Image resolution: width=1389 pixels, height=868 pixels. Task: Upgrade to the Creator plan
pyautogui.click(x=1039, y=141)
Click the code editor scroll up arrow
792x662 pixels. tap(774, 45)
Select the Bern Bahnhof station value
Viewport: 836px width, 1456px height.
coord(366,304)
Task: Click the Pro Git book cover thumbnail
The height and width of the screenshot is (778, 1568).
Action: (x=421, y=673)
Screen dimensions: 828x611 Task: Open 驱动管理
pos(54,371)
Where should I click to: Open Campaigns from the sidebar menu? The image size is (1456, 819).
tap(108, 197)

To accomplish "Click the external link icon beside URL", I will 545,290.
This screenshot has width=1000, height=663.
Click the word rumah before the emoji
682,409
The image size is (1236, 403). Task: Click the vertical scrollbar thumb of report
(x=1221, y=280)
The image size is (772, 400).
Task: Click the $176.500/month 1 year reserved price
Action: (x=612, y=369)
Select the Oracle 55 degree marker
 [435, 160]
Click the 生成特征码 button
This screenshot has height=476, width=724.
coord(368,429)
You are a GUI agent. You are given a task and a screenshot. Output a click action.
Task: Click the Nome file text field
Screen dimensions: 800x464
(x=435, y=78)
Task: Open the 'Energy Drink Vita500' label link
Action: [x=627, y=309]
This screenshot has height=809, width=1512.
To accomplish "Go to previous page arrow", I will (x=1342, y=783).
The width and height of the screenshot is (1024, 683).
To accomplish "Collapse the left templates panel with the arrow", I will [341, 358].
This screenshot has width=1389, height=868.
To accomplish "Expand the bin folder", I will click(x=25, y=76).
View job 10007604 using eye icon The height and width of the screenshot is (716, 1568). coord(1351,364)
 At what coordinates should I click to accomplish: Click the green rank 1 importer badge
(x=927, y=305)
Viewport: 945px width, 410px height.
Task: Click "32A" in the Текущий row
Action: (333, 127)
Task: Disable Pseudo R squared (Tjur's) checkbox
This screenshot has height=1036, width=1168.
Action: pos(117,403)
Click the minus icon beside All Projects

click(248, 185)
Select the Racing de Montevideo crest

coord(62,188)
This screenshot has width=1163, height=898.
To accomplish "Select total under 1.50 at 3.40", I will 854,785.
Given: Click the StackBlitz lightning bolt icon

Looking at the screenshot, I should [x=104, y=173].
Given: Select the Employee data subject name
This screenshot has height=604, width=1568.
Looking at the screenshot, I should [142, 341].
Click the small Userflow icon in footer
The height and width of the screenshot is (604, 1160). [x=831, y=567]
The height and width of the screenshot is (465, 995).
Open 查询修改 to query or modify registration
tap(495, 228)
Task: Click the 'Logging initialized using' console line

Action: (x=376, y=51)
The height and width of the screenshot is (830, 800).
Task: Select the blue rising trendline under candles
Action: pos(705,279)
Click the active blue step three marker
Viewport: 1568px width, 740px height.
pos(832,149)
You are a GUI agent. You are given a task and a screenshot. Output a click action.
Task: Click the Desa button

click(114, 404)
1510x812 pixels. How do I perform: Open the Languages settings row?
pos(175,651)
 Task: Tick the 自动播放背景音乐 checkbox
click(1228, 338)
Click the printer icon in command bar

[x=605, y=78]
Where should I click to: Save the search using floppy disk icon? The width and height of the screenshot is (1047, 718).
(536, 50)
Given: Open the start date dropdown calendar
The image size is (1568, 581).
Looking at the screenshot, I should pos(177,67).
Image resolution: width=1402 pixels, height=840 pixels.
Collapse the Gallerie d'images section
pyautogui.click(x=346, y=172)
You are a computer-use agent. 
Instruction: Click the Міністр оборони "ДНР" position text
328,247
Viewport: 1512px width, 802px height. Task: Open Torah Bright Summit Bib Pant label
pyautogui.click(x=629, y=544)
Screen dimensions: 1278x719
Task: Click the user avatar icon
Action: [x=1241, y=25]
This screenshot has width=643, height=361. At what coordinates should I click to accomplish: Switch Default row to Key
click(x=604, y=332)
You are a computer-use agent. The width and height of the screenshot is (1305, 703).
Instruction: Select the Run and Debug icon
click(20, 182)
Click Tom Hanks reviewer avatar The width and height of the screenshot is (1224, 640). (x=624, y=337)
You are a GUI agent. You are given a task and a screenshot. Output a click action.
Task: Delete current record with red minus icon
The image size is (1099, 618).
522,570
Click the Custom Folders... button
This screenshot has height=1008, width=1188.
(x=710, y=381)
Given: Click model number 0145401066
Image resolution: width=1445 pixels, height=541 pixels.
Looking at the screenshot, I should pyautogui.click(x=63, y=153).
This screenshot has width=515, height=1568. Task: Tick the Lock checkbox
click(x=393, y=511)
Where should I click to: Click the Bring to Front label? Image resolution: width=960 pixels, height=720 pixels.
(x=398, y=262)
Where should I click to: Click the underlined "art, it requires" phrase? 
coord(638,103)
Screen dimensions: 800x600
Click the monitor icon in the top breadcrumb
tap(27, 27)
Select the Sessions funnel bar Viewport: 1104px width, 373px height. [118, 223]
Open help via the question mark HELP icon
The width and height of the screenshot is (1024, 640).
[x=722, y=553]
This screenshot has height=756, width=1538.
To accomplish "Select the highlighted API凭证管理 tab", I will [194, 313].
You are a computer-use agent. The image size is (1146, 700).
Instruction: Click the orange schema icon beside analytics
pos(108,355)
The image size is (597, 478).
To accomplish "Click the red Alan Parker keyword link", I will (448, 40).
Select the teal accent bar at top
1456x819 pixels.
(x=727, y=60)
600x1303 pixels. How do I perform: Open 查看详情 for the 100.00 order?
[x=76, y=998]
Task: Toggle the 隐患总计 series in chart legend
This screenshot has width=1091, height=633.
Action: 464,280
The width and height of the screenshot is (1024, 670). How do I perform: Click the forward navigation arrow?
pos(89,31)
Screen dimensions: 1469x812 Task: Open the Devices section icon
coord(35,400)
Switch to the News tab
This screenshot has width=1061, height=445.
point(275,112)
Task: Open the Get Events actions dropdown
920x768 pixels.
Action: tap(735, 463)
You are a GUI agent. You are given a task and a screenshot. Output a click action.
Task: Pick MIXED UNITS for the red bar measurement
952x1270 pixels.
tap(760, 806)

▸ WHAT TO WORK ON: Please retype the rows starting at the line containing "Where should I click to: Click the underlined" and ending at the line containing "[x=722, y=553]", keeping every character unchanged.

▸ EXERCISE OUTPUT:
Where should I click to: Click the underlined "art, it requires" phrase? 
coord(638,103)
Screen dimensions: 800x600
Click the monitor icon in the top breadcrumb
tap(27, 27)
Select the Sessions funnel bar Viewport: 1104px width, 373px height. [118, 223]
Open help via the question mark HELP icon
The width and height of the screenshot is (1024, 640).
[x=722, y=553]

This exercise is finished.